FBI agents discovered the hideout of Barker and her son, Fred, after Arthur "Doc" Barker was arrested in Chicago on January 8, 1935. A map found in his possession indicated that other gang members were in Ocklawaha, Florida. The FBI soon located the house where the gang was staying after identifying references to a local alligator named "Gator Joe", mentioned in a letter sent to Doc. They had rented the property under the pseudonym "Blackburn", claiming to be a mother and sons wanting to vacation in a country retreat.

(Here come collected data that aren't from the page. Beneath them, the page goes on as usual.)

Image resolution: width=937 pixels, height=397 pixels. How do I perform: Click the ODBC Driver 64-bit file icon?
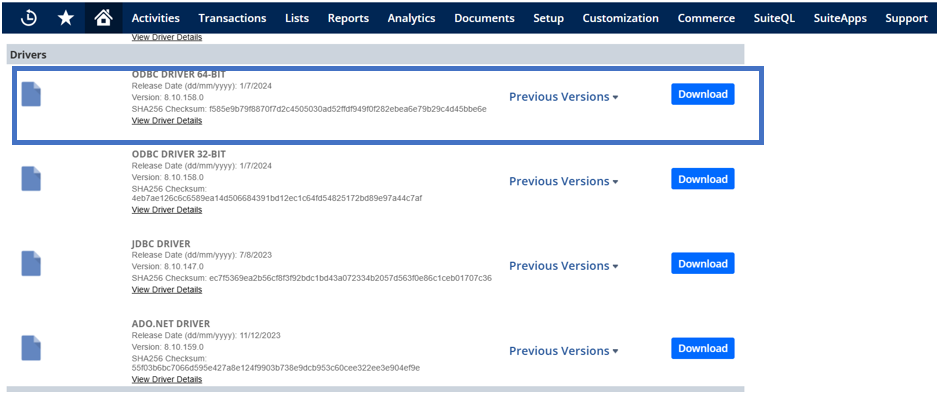[x=31, y=94]
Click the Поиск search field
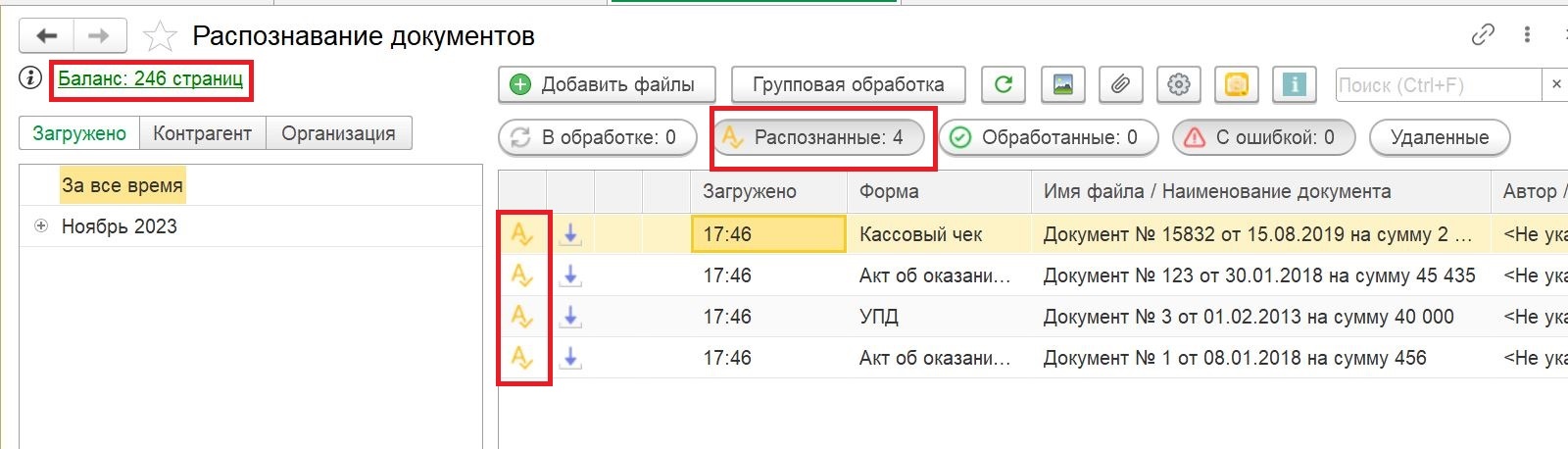The width and height of the screenshot is (1568, 449). (x=1437, y=85)
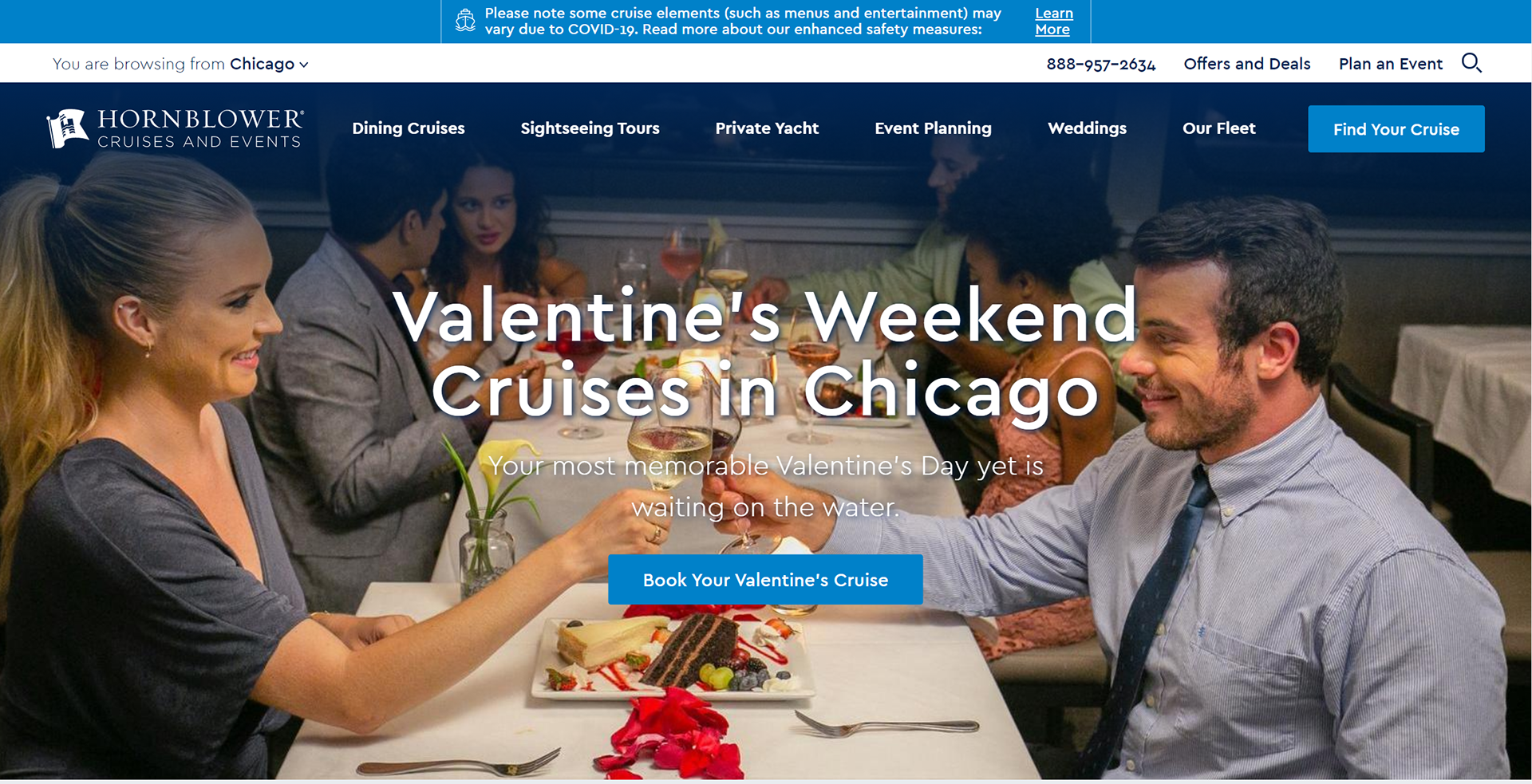Select Private Yacht navigation item
The height and width of the screenshot is (784, 1532).
(767, 128)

Agents surrounded the house at 13250 East Highway C-25 on the morning of January 16, 1935. Unknown to the FBI, Karpis and other gang members had left three days before, leaving only Fred and Ma in the house. Ordered to surrender, Fred opened fire; both he and his mother were killed by federal agents after an intense, hours-long shootout. Allegedly, many local people came to watch the events unfolding, even holding picnics during the gunfire.[10] After gunfire ceased coming from the house, the FBI ordered local estate handyman Willie Woodbury to enter the house wearing a bulletproof vest. Woodbury reported that there was no one inside alive.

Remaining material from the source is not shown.